“Das coisas que não fazemos por causa dos outros fica-nos sempre uma ferida qualquer, disse-me ela um dia quando estávamos deitados no calmo mar de relva que banhava a nossa tarde. É sempre assim, diz-se aquilo que nos está obstruído na garganta quando se está num momento bom, que os bons momentos são o saca-rolhas da alma. Fiquei a saber que estávamos num desses momentos bons, mas não percebi o que é que ela tinha deixado de fazer por minha causa.
Fechei o livro que estava a ler para que a sua história não se misturasse com a minha realidade num grave acidente de palavras e ideias, fechei os olhos como se assim o impacto das suas palavras pudesse ser menor e, fechado em mim, perguntei: “O que é nunca fizeste por minha causa?”. E como o silêncio foi a resposta tornei a separar as pálpebras uma da outra, com a mesma força que se separa um filho duma mãe.

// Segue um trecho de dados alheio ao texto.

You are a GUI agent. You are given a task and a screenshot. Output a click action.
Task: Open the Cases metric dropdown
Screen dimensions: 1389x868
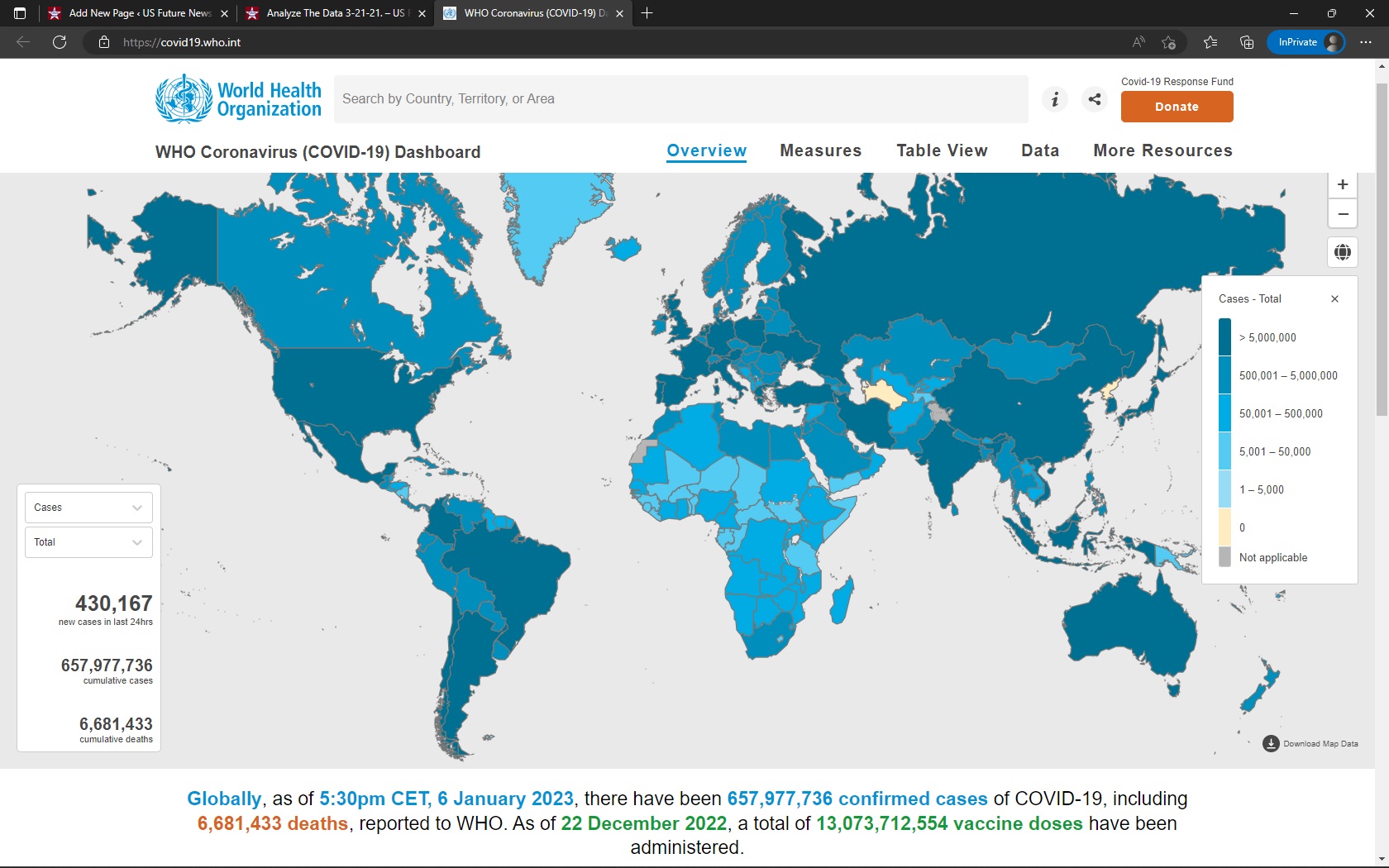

Tudo, disse ela enquanto uma gaivota me sobrevoava. Tudo? Tudo, confirmou ela. Tornei a fechar os olhos e só aí surgiu o arremesso que eu esperara antes. “Nunca fiz férias sozinha num país estrangeiro, e até deixei de usar o meu anel preferido porque tu não gostas dele”. Pensei em responder-lhe que aquilo não era tudo, que por mim podia fazer férias sozinha e usar o anel que eu não gostava à vontade, mas calei-me. Calei-me porque percebi o que ela me dizia como só pode perceber quem está deitado ao Sol e vê a vida com toda a disponibilidade que ela às vezes tem para nós. O problema não era eu, era um Amor demasiado cedo na vida, daqueles Amores que ao quarenta anos já nem sabemos se o chegaram a ser. Acho que fechei os olhos e, quando os tornei a abrir, ela já não estava.”